:: Records for processing ::
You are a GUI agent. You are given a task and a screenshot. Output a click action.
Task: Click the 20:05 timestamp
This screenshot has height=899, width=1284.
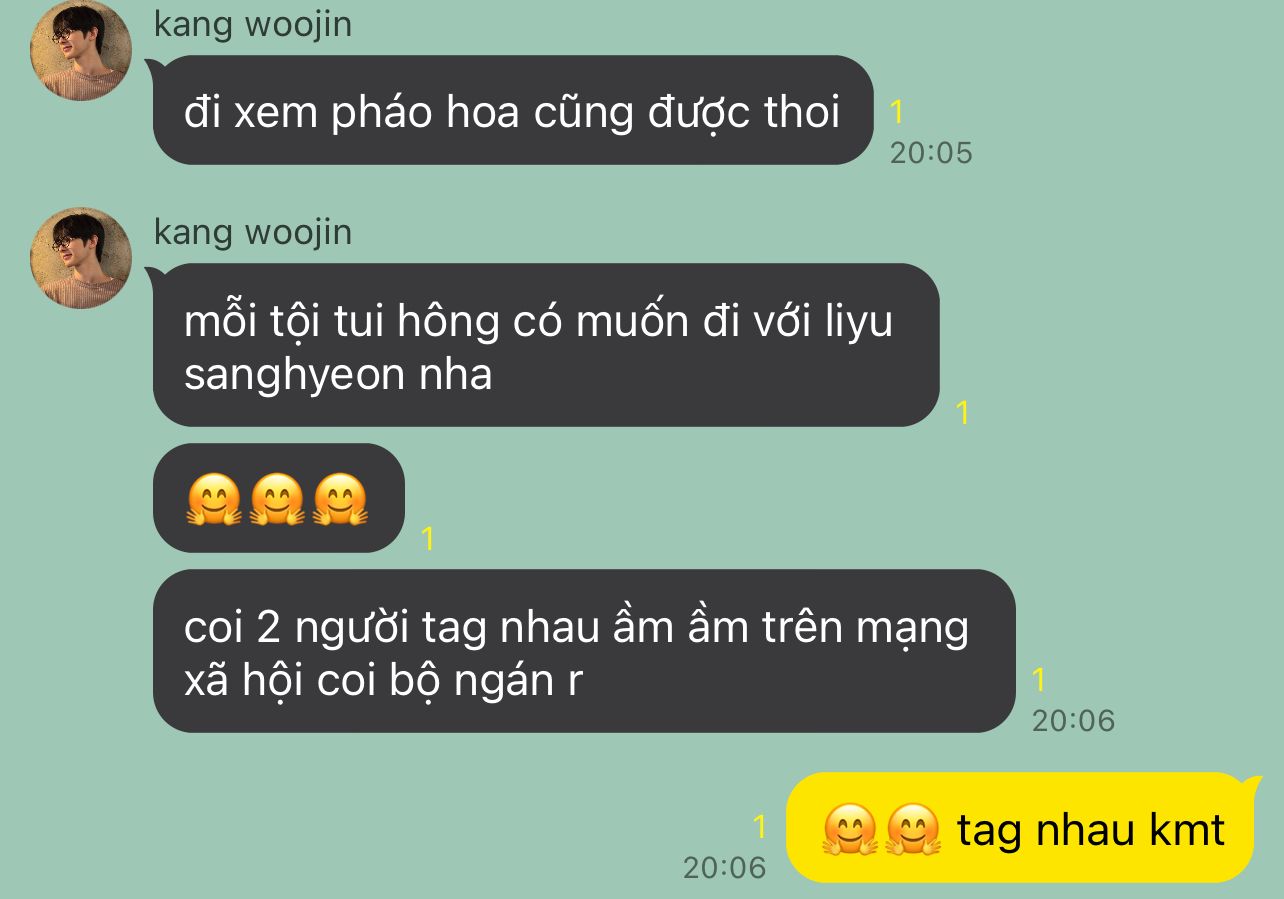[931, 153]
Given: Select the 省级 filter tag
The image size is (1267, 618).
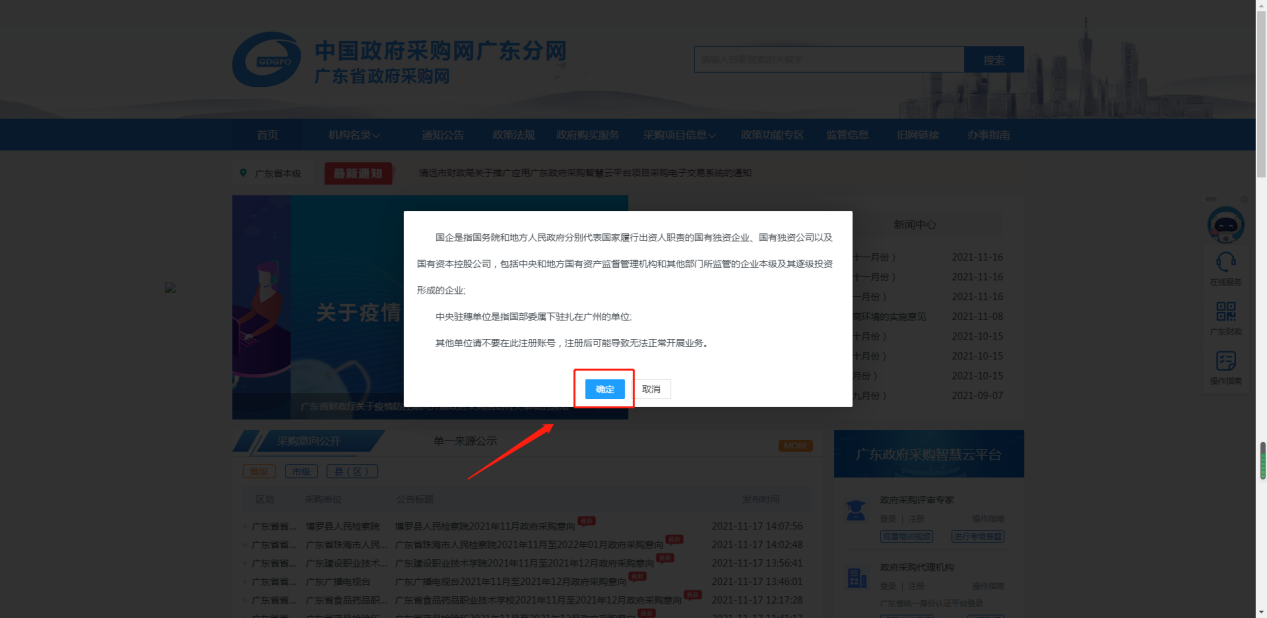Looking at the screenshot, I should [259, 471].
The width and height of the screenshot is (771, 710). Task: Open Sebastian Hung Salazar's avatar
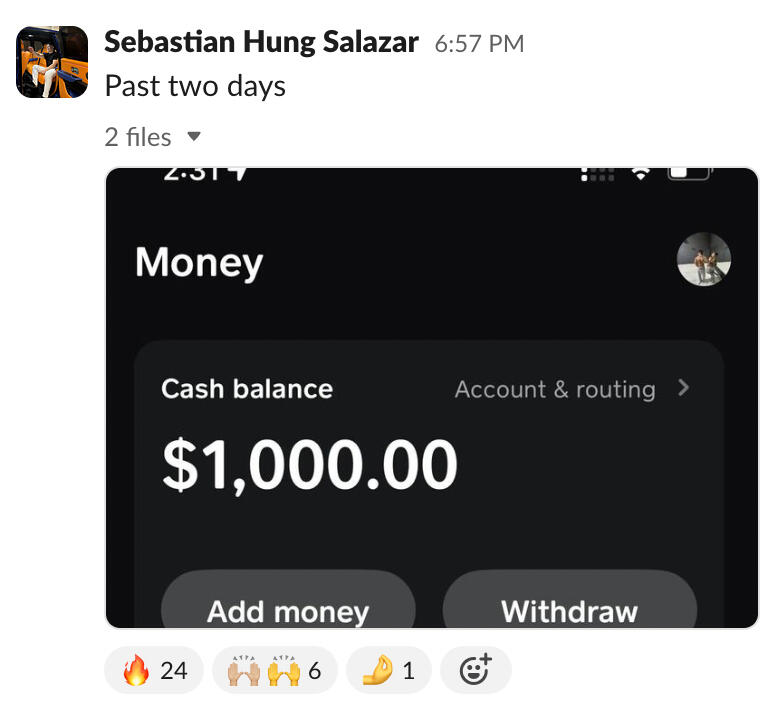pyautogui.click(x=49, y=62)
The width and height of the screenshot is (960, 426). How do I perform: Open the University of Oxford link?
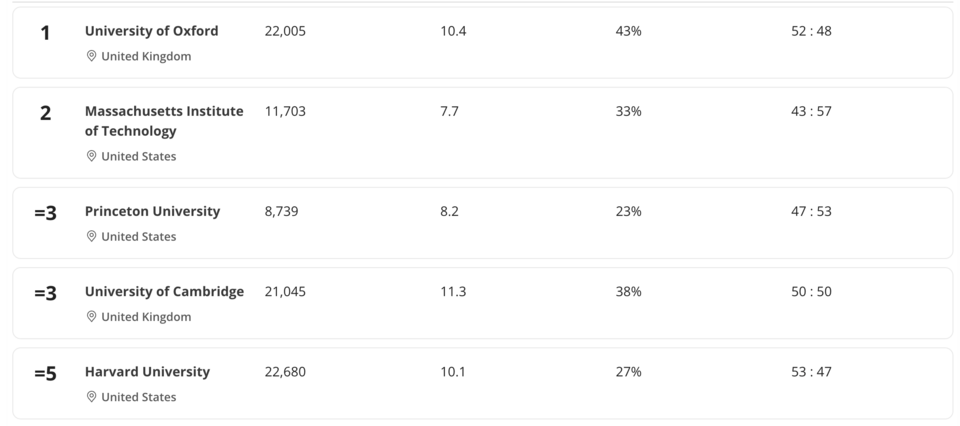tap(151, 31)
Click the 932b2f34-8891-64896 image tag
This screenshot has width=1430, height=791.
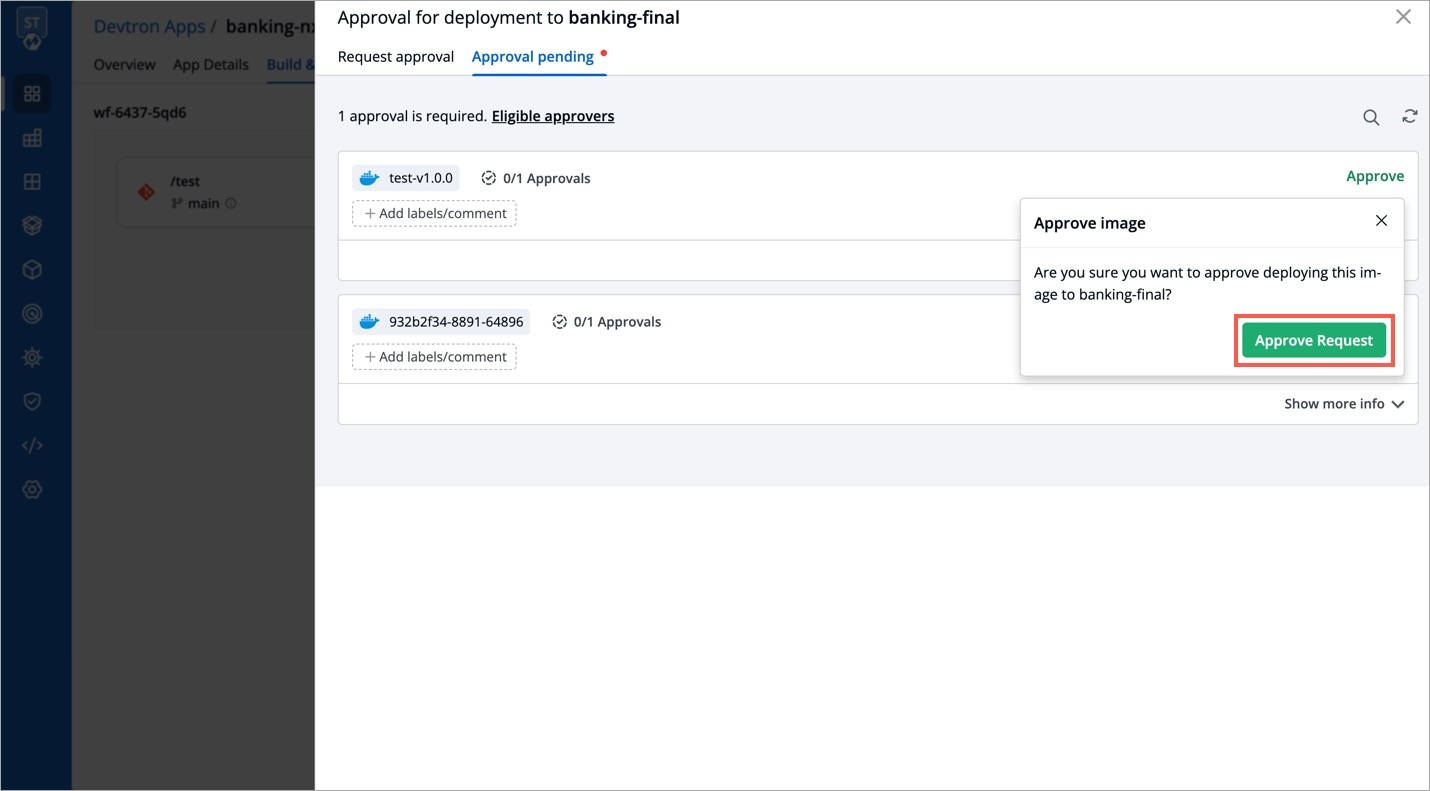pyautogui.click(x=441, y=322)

* * *

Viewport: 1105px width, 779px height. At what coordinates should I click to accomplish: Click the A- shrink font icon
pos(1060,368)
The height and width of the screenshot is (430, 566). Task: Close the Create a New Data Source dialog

:: What is expected ::
The range runs from the line with "Viewport: 1105px width, 779px" up to and including the line with "The height and" in the listing above; please write out exactly those lines and nothing more.

:: Task solution ::
Viewport: 1105px width, 779px height. At what coordinates should I click to accomplish: Click the A- shrink font icon
pos(1060,368)
The height and width of the screenshot is (430, 566). Task: Close the Create a New Data Source dialog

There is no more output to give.